El equipo de la sección 5, que abarcaba la zona comprendida entre Chippenham y Galilea tenía poco más, pero aun así estaban dando una explicación pormenorizada de todos sus movimientos al sargento Stanley. Barbara estaba a punto de pedir a gritos el envío de un equipo de la policía científica a la granja de Harvie, cuando un agente de la sección 14 entró como una exhalación por las puertas batientes de la sala de incidencias.

– Lo tenemos -anunció.

Su declaración movilizó a todo el mundo, incluida Barbara. Había estado practicando la virtud de la paciencia mediante el intento de devolver una llamada telefónica de Robin Payne (que al parecer había llamado desde la cabina de un salón de té de Marlborough, a juzgar por lo que Barbara pudo sonsacar a la camarera subnormal que respondió a su llamada al vigésimoquinto timbrazo) e indicar a una joven agente que investigara el período de escolar de Alistair Harvie en Winchester. Pero ahora daba la impresión de que el trabajo del sargento Stanley iba a dar sus frutos.

Stanley pidió silencio con un ademán. Estaba sentado a una mesa redonda, jugueteando con unos mondadientes de madera mientras escuchaba los informes, pero se puso en pie.

– Habla, Frank -dijo.

– De acuerdo -dijo Frank, y no se fue por las ramas-. Le cogimos, sargento. Está en la sala de interrogatorios.

Barbara tuvo la horrible visión de Alistair Harvie cubierto de grilletes, sin haber podido siquiera llamar a su abogado.

– ¿A quién tienen? -preguntó.

– Al cabrón que secuestró a la niña -replicó Frank con una mirada desdeñosa en su dirección-. Es un mecánico de Coate, arregla tractores en un garaje cercano a Spaniel's Bridge. A un kilómetro v medio del canal.

La sala estalló. Barbara se encontraba entre los que se precipitaron hacia el plano militar de la zona. Frank señaló el lugar con un índice cuya uña tenía un arco de mostaza debajo.

– Justo aquí.

El agente indicó una curva en la senda que salía del norte de Coate en dirección al pueblo de Bishop's Canning.
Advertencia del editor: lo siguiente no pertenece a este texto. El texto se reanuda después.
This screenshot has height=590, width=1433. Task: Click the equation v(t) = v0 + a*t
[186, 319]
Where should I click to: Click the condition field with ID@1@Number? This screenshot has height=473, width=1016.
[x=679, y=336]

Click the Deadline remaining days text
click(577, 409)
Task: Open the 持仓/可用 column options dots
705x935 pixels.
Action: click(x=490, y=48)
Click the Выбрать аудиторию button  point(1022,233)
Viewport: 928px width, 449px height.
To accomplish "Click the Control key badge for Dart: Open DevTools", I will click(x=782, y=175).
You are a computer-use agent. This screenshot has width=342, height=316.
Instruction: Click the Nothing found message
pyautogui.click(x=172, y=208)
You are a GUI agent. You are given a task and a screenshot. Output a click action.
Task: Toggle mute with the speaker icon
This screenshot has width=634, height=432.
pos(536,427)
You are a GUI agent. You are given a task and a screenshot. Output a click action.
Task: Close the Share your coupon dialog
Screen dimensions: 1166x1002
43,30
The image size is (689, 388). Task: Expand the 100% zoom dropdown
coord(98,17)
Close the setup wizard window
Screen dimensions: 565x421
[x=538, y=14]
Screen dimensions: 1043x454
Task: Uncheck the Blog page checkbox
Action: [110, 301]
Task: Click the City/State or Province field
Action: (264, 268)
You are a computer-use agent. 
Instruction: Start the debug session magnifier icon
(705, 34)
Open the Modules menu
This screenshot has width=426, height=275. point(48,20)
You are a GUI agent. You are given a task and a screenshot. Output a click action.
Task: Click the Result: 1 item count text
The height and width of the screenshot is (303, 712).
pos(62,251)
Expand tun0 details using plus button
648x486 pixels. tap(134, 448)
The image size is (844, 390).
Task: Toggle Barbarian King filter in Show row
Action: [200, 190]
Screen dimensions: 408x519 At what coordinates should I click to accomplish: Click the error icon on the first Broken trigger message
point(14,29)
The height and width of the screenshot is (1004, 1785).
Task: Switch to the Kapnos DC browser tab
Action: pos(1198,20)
Siguiendo el canal, había cinco kilómetros desde Spaniel's Bridge hasta el punto donde habían abandonado el cuerpo de Charlotte, y tres kilómetros si se utilizaban sendas, pistas y caminos peatonales en lugar de la sinuosa autovía.

– El muy mamón afirma que no sabe nada, pero encontramos en su poder los efectos y está listo para su pasado por la piedra.

– Bien. -El sargento Stanley se frotó las manos, como dispuesto a hacer los honores-. ¿Cuántos le están interrogando?

– Tres -contestó con semblante hosco Frank-. El muy mamón está temblando como una hoja, sargento. Si le da un buen meneo se derrumbará.

El sargento Stanley cuadró los hombros, preparado para emprender la tarea.

– ¿Qué efectos? -preguntó Barbara.

Nadie hizo caso de su pregunta. Stanley se encaminó a la puerta. Barbara sintió que la rabia le hervía. No iban a salirse con la suya.